DATA FOR THE TASK:
☆ ☆ ☆

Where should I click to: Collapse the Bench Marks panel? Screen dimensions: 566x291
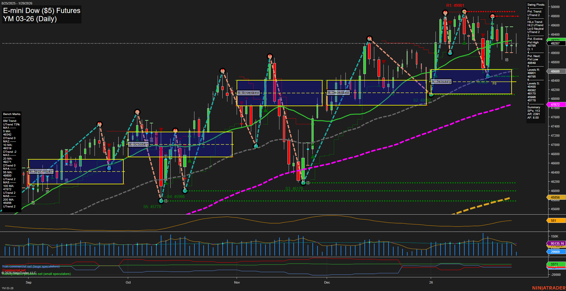[12, 114]
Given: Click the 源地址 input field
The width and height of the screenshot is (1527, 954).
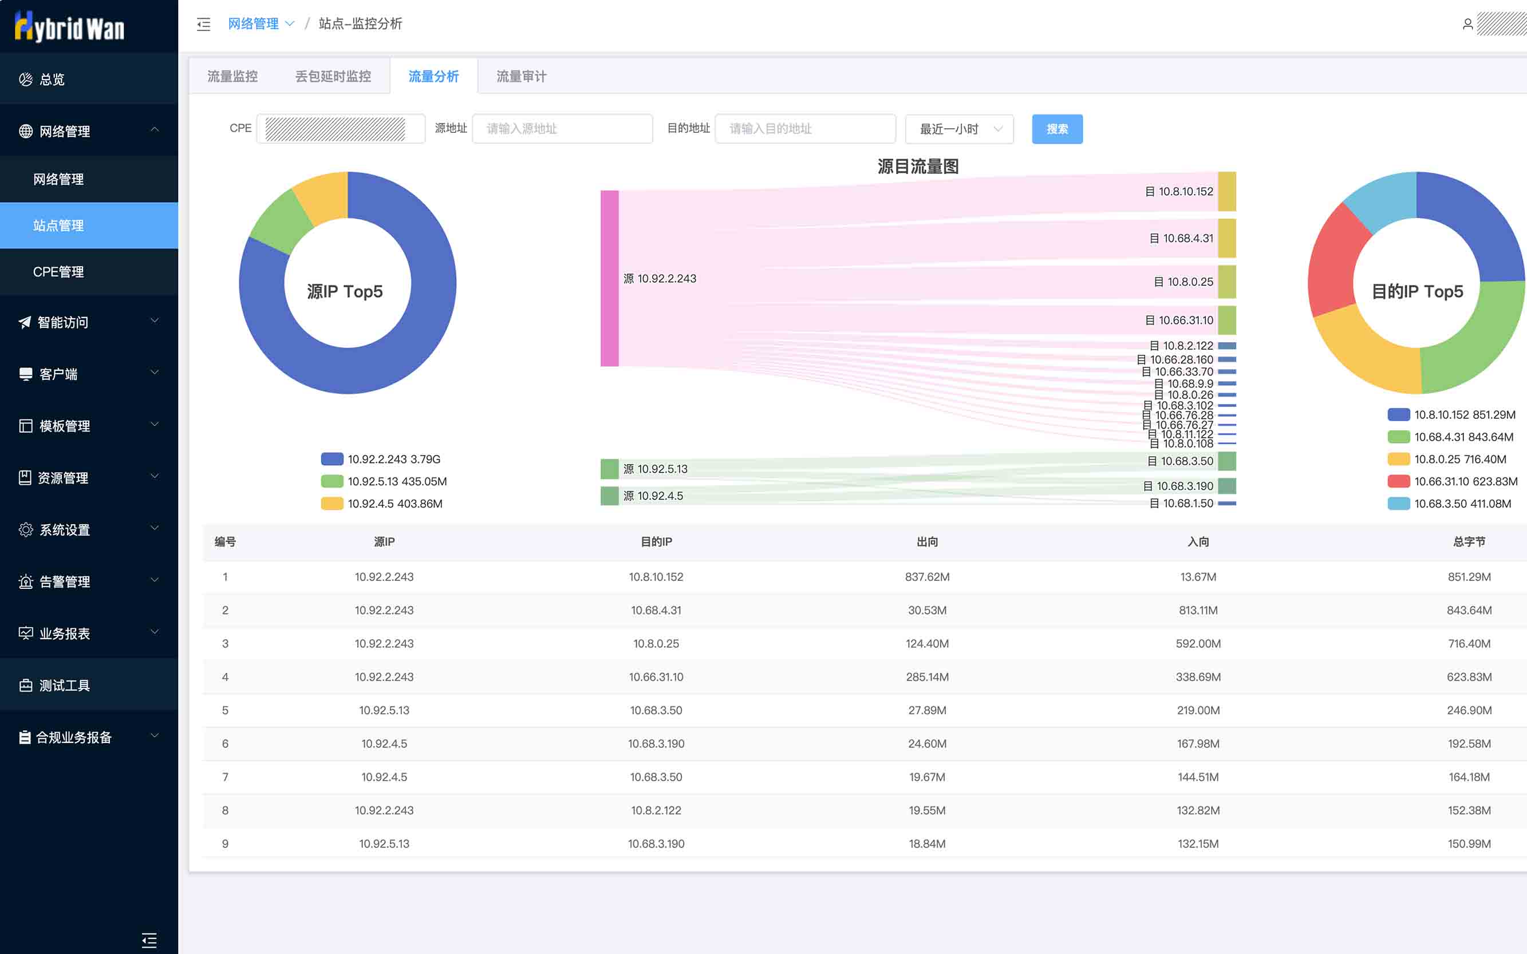Looking at the screenshot, I should pyautogui.click(x=562, y=129).
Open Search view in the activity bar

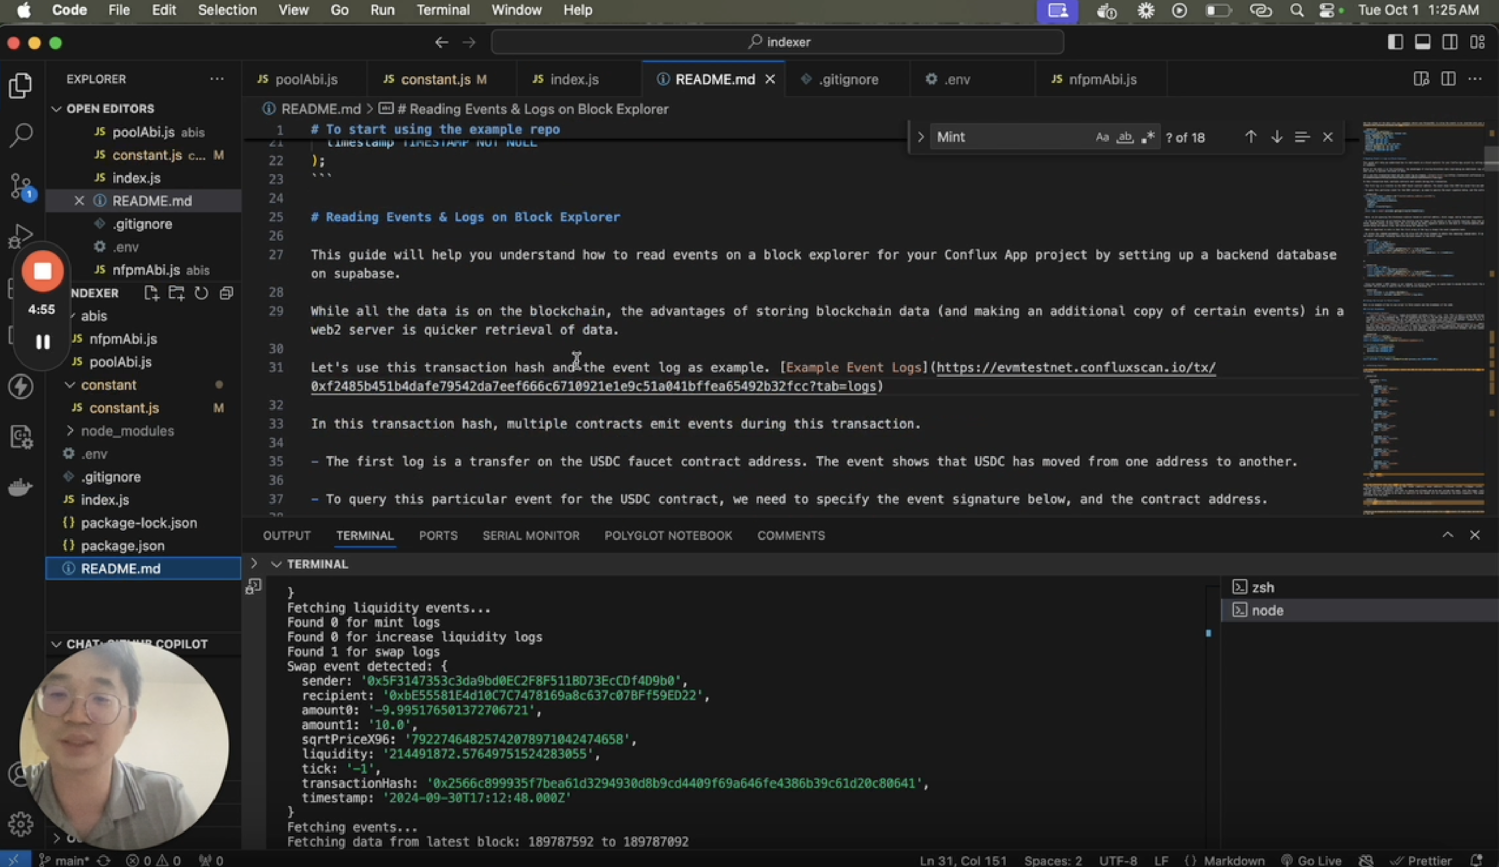[21, 135]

☆ ☆ ☆

ACTION ITEM: Exactly as written, give every entry again, but not the pictures.

EXERCISE SOLUTION:
Where should I click to: Collapse the Bench Marks panel? Screen dimensions: 566x291
[12, 114]
Given: Click the 源地址 input field
The width and height of the screenshot is (1527, 954).
Looking at the screenshot, I should pyautogui.click(x=562, y=129).
Open Search view in the activity bar

[21, 135]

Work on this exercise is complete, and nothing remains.